Desde o segundo mandato de Lula, o CEIS está no centro de uma aposta do Governo Federal para conjugar saúde e desenvolvimento: ao estimular a fabricação nacional de medicamentos, vacinas e outros insumos, busca não apenas garantir o abastecimento do Sistema Único de Saúde (SUS), mas também gerar ciência, empregos para milhões de brasileiros e o que os criadores da proposta chamam de “soberania sanitária”. Esses esforços sofreram uma desarticulação após o golpe de 2016, mas ganharam novo impulso em 2023 com a publicação da Estratégia Nacional para o Desenvolvimento do Complexo Econômico-Industrial da Saúde e a inclusão do CEIS entre as missões prioritárias do programa Nova Indústria Brasil.

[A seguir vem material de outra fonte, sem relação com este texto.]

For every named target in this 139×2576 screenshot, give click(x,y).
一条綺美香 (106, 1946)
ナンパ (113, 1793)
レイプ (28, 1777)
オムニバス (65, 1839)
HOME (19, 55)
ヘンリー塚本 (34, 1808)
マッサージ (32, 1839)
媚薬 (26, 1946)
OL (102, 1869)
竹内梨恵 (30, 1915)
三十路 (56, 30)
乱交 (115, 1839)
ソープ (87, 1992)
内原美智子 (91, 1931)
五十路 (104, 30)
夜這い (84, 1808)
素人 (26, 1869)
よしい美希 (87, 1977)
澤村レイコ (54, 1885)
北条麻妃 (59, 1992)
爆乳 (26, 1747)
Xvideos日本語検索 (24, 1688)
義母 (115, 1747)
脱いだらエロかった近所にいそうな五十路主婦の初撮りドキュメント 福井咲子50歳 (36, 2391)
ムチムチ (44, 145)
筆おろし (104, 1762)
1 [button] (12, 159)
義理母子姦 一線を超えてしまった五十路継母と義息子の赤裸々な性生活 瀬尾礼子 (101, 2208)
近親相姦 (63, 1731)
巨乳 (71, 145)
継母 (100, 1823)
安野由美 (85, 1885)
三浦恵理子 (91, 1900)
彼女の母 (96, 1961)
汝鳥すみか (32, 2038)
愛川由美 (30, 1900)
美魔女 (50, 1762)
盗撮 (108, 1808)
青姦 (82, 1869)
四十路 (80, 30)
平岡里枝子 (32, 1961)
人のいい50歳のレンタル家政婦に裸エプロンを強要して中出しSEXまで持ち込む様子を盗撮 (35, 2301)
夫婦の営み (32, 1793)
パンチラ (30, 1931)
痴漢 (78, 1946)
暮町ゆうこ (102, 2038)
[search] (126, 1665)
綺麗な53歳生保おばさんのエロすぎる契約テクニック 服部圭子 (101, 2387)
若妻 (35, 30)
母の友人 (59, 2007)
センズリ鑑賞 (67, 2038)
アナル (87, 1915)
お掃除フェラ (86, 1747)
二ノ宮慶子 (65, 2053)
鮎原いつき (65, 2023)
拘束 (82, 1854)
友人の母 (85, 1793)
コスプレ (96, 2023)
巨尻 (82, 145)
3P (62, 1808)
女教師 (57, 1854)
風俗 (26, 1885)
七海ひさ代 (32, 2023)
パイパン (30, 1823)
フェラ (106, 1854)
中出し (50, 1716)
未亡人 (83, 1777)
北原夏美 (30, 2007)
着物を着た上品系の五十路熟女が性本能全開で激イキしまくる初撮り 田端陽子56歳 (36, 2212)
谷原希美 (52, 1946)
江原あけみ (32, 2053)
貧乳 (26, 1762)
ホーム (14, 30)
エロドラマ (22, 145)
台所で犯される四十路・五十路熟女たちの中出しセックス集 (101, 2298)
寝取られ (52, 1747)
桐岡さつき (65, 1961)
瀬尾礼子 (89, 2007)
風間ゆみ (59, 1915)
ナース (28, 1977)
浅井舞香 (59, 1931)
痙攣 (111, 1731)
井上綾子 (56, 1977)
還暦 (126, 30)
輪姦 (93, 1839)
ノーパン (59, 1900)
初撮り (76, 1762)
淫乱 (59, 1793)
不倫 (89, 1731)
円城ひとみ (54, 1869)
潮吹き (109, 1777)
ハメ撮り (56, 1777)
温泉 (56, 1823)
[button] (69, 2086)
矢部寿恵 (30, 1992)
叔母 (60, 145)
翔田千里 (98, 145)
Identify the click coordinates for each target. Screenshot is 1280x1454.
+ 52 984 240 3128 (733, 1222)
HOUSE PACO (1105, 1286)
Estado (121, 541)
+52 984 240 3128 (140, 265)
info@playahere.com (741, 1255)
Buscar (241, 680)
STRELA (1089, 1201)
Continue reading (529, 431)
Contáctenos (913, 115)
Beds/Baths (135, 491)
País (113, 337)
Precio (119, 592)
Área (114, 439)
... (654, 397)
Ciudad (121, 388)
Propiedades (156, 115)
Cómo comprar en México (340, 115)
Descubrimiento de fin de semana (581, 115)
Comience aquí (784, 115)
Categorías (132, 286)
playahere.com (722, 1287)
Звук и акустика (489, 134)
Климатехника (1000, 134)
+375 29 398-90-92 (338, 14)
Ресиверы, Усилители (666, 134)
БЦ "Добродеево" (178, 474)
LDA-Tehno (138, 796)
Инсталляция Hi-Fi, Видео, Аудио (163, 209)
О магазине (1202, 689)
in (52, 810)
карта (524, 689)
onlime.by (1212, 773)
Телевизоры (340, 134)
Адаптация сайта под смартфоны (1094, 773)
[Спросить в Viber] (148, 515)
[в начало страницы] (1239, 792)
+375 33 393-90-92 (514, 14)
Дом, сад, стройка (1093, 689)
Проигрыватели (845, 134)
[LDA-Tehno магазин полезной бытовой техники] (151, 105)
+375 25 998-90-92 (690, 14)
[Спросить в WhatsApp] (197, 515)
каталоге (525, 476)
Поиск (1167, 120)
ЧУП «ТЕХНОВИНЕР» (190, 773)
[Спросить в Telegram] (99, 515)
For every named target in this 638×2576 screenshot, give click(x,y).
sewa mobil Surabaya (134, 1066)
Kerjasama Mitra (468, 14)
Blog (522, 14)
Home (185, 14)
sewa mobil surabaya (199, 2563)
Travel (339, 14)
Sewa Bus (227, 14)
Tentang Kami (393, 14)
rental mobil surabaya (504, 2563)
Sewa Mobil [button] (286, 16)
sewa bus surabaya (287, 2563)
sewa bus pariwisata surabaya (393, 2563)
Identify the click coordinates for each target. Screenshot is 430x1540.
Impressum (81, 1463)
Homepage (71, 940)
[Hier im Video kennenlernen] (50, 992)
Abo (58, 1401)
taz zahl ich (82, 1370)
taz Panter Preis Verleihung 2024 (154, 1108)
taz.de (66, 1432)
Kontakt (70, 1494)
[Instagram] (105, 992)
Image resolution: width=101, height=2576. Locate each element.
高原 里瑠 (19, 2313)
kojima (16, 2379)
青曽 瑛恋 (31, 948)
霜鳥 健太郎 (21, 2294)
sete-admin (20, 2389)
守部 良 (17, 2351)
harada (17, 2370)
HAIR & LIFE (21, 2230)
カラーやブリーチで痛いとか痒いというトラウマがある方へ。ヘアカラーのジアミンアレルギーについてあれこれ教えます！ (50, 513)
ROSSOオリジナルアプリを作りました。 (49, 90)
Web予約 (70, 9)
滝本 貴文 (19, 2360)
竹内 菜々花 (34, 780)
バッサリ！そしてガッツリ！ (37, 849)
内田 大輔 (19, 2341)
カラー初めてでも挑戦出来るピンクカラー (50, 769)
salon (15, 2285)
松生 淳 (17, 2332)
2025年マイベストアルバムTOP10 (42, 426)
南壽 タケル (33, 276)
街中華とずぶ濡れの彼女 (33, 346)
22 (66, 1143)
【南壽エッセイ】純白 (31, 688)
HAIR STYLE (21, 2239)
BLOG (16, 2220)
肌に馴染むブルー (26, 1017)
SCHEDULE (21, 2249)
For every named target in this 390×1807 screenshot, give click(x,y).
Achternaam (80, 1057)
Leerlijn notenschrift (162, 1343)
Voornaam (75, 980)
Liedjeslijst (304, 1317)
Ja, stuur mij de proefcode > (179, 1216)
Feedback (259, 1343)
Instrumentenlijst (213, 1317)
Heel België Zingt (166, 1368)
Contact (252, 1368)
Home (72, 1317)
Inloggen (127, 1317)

No entanto, a recente retomada do CEIS também convida à reflexão sobre os limites da estratégia adotada até aqui e as necessárias correções de rota. Entre elas, Dorneles critica a ideia de que “as Parcerias para o Desenvolvimento Produtivo (PDPs) sejam o único caminho para a soberania sanitária, quando a engenharia reversa oferece a possibilidade de desenvolvermos um parque tecnológico nacional em torno de laboratórios oficiais já muito bem consolidados, como Farmanguinhos”. Os laboratórios estaduais, que padecem com a subutilização, também deveriam ser melhor empregados.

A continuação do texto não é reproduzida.